Barbastro-Monzón clausura la Semana de la Familia en Fraga con un firme compromiso por la «humanización» del matrimonio

Ascen Lardiés
15 de febrero de 2026

La Diócesis de Barbastro-Monzón ha concluido este domingo, 8 de febrero, en Fraga los actos de la Semana de la Familia 2026. Bajo el lema nacional «El amor, la aventura más épica de todas», la jornada final ha estado marcada por la celebración de las bodas de oro y plata en las parroquias y, especialmente, por una profunda reflexión de Mons. Ángel Pérez Pueyo sobre los desafíos y la belleza de la vocación matrimonial en el mundo actual.

En su homilía, don Ángel no ha obviado la complejidad del momento presente, calificando las cifras actuales sobre el matrimonio como «desalentadoras» debido al descenso de enlaces y el aumento de las rupturas. Ha señalado que el problema de fondo es que la antropología dominante en el mundo posmoderno ya no es cristiana, lo que genera una sociedad con más soledad, miedo al compromiso y fragilidad afectiva.

«Nos prometieron más libertad y felicidad, y sin embargo constatamos más miedo», ha advertido el prelado, subrayando que la sociedad del bienestar no ha cumplido sus promesas de mayor fecundidad o libertad real.

Frente a este escenario que describe como «caótico», Mons. Pérez Pueyo ha lanzado una propuesta «contracultural»: apostar por la familia como el valor más seguro para humanizar el mundo. El obispo ha definido el matrimonio como una verdadera vocación de santidad, donde la entrega desinteresada no anula a la persona, sino que la plenifica.
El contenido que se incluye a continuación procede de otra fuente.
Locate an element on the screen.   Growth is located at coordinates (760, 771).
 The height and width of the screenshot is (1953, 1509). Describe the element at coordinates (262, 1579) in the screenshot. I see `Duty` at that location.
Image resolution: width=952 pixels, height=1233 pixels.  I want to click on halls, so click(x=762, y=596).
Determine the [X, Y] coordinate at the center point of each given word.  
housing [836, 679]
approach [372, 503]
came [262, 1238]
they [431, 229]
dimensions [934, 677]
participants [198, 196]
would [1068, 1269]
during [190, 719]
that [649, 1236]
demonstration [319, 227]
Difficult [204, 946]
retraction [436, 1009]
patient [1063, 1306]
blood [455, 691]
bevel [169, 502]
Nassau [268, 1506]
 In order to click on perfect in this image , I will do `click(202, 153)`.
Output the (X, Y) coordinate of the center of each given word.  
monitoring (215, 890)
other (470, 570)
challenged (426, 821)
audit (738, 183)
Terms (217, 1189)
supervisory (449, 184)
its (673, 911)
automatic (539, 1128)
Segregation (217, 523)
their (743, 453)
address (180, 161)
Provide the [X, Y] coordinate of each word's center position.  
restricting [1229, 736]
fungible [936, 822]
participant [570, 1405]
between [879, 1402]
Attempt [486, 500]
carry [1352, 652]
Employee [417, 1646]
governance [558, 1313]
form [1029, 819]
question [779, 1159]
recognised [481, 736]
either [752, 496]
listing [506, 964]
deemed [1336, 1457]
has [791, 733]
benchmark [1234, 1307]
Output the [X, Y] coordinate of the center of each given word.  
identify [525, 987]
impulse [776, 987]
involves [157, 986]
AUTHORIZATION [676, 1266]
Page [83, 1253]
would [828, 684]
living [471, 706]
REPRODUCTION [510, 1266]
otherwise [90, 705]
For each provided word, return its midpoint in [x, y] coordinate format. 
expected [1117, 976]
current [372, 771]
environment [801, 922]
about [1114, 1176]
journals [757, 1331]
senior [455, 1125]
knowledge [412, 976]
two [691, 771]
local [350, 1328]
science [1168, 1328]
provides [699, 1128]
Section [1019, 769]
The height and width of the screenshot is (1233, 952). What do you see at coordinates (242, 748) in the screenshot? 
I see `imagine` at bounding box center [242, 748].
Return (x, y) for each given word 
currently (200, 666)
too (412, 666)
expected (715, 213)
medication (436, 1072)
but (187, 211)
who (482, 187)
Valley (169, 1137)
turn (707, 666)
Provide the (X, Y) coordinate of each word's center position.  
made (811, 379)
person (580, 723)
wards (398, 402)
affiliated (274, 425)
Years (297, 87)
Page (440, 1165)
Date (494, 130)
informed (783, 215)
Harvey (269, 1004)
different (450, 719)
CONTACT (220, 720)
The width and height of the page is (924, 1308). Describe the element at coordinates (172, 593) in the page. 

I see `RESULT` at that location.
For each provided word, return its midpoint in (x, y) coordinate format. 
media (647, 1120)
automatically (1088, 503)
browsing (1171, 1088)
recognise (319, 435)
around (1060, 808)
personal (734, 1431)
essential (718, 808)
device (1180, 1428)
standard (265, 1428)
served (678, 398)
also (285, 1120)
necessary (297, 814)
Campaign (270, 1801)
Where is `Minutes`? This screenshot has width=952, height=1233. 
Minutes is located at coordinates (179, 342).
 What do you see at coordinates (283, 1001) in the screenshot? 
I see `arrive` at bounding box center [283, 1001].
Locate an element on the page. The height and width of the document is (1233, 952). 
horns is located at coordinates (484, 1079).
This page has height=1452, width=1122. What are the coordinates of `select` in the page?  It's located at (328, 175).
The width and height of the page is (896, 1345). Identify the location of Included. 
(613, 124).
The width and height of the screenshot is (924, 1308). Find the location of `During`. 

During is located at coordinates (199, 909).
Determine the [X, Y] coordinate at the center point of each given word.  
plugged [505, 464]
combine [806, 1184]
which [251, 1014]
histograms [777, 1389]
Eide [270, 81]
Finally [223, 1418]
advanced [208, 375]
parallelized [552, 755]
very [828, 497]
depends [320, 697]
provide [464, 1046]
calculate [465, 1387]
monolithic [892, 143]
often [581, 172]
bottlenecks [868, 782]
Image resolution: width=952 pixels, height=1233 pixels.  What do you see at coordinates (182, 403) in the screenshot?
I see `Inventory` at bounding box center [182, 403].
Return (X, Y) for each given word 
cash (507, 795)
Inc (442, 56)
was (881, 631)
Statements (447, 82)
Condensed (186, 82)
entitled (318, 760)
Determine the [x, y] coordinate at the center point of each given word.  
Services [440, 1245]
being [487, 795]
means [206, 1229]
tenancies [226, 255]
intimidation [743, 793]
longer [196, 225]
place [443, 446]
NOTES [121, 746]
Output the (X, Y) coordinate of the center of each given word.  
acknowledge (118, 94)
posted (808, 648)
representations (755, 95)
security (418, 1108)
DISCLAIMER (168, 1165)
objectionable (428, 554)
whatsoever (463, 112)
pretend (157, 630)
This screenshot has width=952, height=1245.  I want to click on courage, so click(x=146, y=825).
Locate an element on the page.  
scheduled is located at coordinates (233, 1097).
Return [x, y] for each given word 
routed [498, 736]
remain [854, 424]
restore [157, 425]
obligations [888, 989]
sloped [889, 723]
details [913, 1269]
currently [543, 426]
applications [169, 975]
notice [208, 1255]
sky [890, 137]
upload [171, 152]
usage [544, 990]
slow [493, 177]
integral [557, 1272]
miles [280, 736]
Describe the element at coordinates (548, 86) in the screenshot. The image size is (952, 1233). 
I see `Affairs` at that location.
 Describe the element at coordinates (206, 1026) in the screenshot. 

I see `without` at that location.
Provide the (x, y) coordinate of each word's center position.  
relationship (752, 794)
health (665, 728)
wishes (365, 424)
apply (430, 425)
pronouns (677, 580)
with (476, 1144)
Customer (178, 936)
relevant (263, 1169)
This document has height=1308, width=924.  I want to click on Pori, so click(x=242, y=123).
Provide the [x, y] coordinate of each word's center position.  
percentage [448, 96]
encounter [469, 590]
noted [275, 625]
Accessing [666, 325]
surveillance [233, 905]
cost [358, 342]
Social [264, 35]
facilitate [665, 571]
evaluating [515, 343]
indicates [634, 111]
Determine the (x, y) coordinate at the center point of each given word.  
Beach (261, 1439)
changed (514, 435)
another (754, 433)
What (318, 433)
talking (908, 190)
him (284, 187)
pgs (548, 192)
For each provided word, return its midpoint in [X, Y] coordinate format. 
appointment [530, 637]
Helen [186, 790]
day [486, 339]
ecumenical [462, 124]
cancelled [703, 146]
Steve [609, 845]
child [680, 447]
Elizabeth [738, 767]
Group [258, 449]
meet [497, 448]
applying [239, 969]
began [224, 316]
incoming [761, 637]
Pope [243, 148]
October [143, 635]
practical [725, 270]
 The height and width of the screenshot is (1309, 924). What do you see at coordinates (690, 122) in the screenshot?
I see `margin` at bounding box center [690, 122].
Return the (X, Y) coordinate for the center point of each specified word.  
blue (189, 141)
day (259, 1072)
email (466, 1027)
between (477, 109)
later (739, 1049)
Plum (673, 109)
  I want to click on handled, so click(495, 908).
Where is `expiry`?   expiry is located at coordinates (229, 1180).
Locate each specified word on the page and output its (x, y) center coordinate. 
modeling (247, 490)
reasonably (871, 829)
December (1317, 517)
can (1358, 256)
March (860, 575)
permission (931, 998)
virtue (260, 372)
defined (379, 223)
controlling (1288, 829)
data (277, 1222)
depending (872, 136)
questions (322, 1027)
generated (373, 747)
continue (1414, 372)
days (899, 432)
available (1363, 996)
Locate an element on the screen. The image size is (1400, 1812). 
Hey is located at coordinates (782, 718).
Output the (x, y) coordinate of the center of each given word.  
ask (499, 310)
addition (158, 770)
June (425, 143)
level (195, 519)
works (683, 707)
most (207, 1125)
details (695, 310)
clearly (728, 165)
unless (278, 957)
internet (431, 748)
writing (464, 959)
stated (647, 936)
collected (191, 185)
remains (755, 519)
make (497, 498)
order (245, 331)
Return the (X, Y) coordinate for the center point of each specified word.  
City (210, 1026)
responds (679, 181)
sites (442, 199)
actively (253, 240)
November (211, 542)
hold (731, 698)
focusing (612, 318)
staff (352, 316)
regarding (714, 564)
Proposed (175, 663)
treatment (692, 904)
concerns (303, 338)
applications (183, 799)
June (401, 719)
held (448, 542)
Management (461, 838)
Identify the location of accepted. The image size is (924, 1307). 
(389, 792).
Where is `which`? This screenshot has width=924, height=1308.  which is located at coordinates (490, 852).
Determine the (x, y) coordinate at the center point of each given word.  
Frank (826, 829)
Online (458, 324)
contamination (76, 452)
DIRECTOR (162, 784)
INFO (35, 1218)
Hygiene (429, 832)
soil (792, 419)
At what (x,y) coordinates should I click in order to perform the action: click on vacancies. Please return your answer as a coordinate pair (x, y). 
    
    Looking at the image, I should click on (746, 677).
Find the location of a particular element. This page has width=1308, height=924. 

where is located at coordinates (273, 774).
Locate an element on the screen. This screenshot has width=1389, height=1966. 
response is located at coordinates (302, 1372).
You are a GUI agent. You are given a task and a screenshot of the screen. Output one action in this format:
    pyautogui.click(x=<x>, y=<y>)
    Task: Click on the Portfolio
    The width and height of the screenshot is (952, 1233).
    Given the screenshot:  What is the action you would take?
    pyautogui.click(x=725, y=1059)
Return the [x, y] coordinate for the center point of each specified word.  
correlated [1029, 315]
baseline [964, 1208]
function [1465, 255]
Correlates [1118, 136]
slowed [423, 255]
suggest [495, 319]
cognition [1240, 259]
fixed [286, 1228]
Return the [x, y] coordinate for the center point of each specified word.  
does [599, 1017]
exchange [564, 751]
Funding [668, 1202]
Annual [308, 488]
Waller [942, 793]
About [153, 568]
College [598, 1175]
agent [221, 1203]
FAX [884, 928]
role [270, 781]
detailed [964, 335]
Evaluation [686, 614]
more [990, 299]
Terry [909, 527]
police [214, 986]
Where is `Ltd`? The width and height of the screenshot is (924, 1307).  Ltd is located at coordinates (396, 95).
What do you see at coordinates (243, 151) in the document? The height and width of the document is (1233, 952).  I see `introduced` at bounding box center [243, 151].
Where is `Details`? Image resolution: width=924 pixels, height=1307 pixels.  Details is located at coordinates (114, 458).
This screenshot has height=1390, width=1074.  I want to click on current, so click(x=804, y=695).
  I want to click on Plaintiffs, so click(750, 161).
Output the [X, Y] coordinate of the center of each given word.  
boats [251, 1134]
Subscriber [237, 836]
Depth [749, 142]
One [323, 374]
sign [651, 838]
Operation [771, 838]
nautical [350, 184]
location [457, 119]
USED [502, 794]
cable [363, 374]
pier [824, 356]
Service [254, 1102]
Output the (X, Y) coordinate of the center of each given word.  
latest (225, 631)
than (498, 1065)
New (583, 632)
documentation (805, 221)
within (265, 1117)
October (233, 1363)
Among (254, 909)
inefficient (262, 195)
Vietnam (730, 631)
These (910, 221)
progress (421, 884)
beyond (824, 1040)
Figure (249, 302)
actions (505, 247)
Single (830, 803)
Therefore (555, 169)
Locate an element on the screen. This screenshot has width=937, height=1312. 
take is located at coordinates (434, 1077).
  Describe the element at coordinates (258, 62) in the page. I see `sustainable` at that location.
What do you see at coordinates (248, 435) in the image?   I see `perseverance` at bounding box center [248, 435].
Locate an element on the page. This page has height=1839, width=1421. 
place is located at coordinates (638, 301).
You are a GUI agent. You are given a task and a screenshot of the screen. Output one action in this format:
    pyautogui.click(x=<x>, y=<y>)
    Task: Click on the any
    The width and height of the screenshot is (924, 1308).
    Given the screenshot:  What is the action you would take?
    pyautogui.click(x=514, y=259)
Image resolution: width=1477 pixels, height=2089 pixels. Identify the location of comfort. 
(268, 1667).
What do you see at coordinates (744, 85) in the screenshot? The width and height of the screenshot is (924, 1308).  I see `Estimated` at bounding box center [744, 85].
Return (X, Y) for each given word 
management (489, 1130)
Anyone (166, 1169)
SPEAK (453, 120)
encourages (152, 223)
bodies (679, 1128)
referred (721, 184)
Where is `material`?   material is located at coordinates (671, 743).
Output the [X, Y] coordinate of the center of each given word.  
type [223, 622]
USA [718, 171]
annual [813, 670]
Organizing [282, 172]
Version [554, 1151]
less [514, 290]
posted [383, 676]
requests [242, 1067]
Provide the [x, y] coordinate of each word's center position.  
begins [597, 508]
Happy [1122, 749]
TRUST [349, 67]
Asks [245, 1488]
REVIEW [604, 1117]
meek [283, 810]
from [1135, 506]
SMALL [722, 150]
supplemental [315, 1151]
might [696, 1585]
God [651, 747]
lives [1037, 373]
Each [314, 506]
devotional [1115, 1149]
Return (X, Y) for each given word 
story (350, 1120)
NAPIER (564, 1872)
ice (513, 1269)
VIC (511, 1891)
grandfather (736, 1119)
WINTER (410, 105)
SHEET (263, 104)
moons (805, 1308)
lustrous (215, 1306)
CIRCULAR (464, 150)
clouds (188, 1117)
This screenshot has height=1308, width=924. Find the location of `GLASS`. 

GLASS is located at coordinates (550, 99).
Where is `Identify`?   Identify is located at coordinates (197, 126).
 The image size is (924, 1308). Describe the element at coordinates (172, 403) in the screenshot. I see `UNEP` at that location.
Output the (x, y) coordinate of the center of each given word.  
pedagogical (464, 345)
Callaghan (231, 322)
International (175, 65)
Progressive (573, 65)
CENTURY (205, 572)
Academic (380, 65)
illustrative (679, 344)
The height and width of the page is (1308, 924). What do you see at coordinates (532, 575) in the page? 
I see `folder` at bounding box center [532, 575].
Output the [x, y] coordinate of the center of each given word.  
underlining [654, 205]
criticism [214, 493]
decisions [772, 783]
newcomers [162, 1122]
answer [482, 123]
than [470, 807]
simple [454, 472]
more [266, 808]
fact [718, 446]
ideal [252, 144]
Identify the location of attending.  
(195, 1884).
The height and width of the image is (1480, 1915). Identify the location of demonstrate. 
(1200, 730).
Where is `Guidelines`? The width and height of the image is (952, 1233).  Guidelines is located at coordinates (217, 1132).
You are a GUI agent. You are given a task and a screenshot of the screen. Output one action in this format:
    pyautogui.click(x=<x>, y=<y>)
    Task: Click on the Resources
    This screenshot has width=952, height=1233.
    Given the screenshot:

Don Ángel ha descrito el vínculo matrimonial como «un tú en ti que te hace ser más yo», un don donde el «yo» no se pierde, sino que se ensancha al ser plenificado por el corazón ajeno. Además, en un contexto de polarización, ha defendido el «microclima familiar» como el lugar donde se aprende a escuchar, perdonar, esperar y empezar de nuevo. Finalmente ha recordado que la santidad en la pareja se alcanza en un amor que sostiene y genera vida, medida no solo en hijos, sino en una «humanidad compartida» que hace el mundo más habitable.

El mensaje final ha sido un llamamiento a la acción y a la acogida. El obispo ha pedido a las familias de la diócesis que se constituyan en «familias de cabecera» y «hospitales de guardia» que acojan a las personas rotas, heridas o vacías. «Nuestra diócesis debe ser una familia de familias», ha recalcado, invitando a ser «caricia, bálsamo y ternura de Dios para el mundo».

La clausura en Fraga pone fin a un programa itinerante que ha recorrido la diócesis desde el pasado 9 de febrero, abordando temas como la educación de los hijos en Binéfar, las dimensiones de la sexualidad en Monzón y el apoyo a la maternidad en Graus, a través del Proyecto Maternity.